Grounding and defensibility are the bar
The right question is not “does this sound plausible?” It is “can we defend this rationale?” Defensibility means traceability to evidence, standards, and organizational precedent, with clear separation between what is known, what is inferred, and what requires human judgment.
Evaluation and drift management are continuous work
Model behavior changes over time. Providers update models, your documents change, and workflows evolve. Without a persistent evaluation harness and release discipline, reliability degrades quietly until it fails under stress.
Workflow, audit trail, and accountability are hard to bolt on
Safety investigations need review gates, role-based permissions, and auditable records of evidence, outputs, edits, and approvals. If you do not design for this upfront, retrofitting tends to be expensive and messy.
Security and privacy are part of the product
Safety artifacts can include sensitive operational details and personal information. Controls have to satisfy procurement and audit requirements, not just internal engineering preferences.
Integrations dominate time-to-value
Real value comes downstream: corrective actions, document workflows, training updates, and EHS system updates. Integration and change management often exceed the effort of the initial AI build.
Why vertical COTS wins in high-stakes domains
Vertical COTS platforms tend to win when they amortize the hard obligations across customers while continuously reinvesting in reliability. This changes the unit of value from “a model response” to “a trusted operational decision.”
Three advantages usually dominate:
Domain engines that are expensive to recreate
Ontologies, causal models, and standards mappings are slow to build and require ongoing curation.Continuous evaluation as a product capability
Mature vendors treat testing, red-teaming, drift monitoring, and component upgrades as an always-on program, not a one-off project.Learning loops that compound safely
The best systems improve generalized structures, benchmarks, and evaluation methods over time while keeping each customer’s sensitive incident context isolated.
When DIY is still justified
Buying is not always the right answer. DIY can be rational when you can sustain long-term ownership and when vendor options cannot meet your constraints.
DIY is most defensible when at least two of these are true:
AI capability is core to your competitive advantage and you can fund real R&D beyond normal IT budgets
No credible vertical product meets your governance, security, auditability, and workflow requirements
You have a true product organization that can own multi-year lifecycle obligations (evaluation, security posture, roadmap, operations)
Your risk tolerance is high and the use case is genuinely low-stakes
If you cannot commit to lifecycle ownership, DIY often becomes a permanent prototype.

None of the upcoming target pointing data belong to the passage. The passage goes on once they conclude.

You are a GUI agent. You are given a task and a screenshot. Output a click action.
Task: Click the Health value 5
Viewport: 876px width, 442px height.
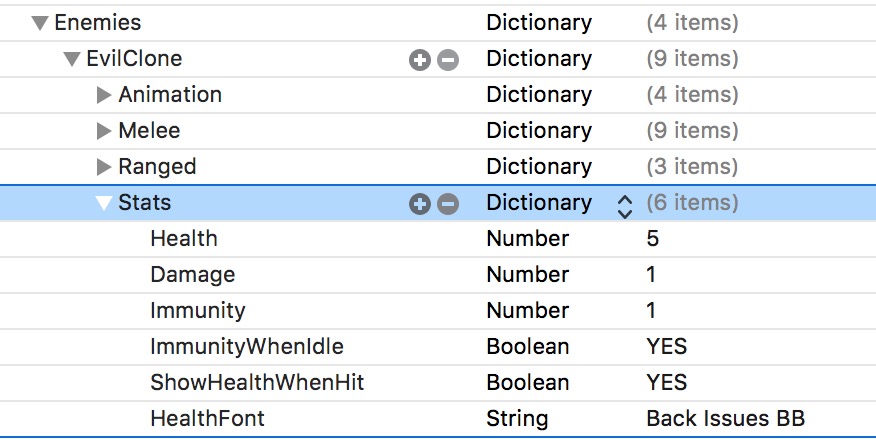pos(653,239)
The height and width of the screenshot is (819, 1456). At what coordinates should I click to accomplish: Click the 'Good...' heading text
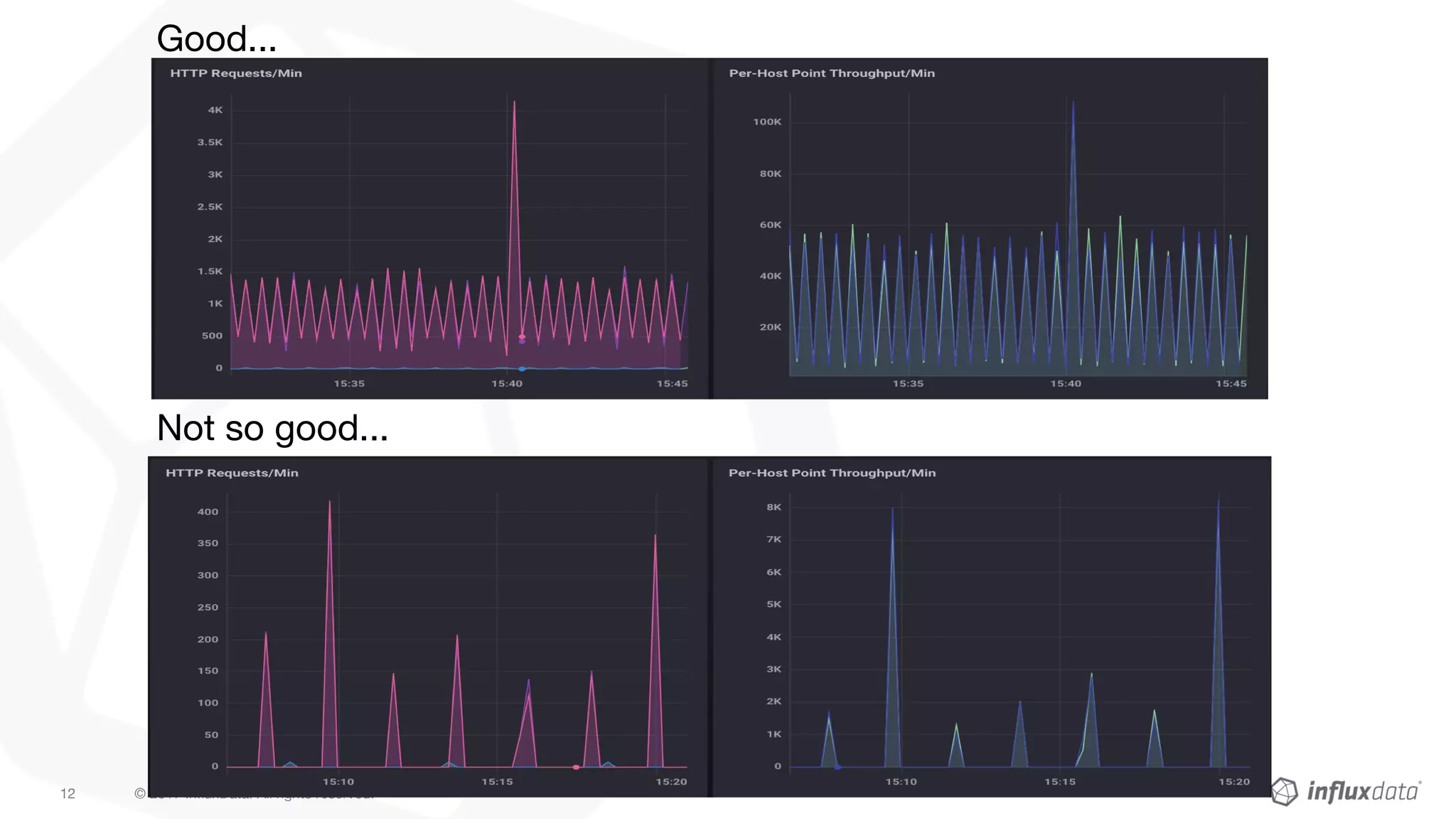coord(216,38)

A practical checklist for build vs buy
If you are evaluating solutions, ask:
How are outputs grounded in evidence, and how is that evidence presented in the workflow?
What does the evaluation suite look like, and how do you prevent regressions?
How do you detect and manage drift from model updates and changing data?
What audit trail exists for evidence, outputs, and human decisions?
What security controls are built in (RBAC, SSO, tenant isolation, logging, retention)?
How do integrations work with EHS, corrective actions, document management, and training workflows?
What happens during upgrades, and how do you prove reliability after changes?
If a system cannot answer those questions clearly, it is probably not production-grade for safety.
The bottom line
In enterprise safety AI, the build-versus-buy decision is increasingly a decision about who owns operational trust. If you need AI embedded in a defensible, auditable workflow, the challenge is not the demo. The challenge is lifecycle governance.
For most organizations, vertical COTS is becoming the rational default because it packages the hardest parts: domain structure, evaluation discipline, security controls, auditability, and compounding improvement over time.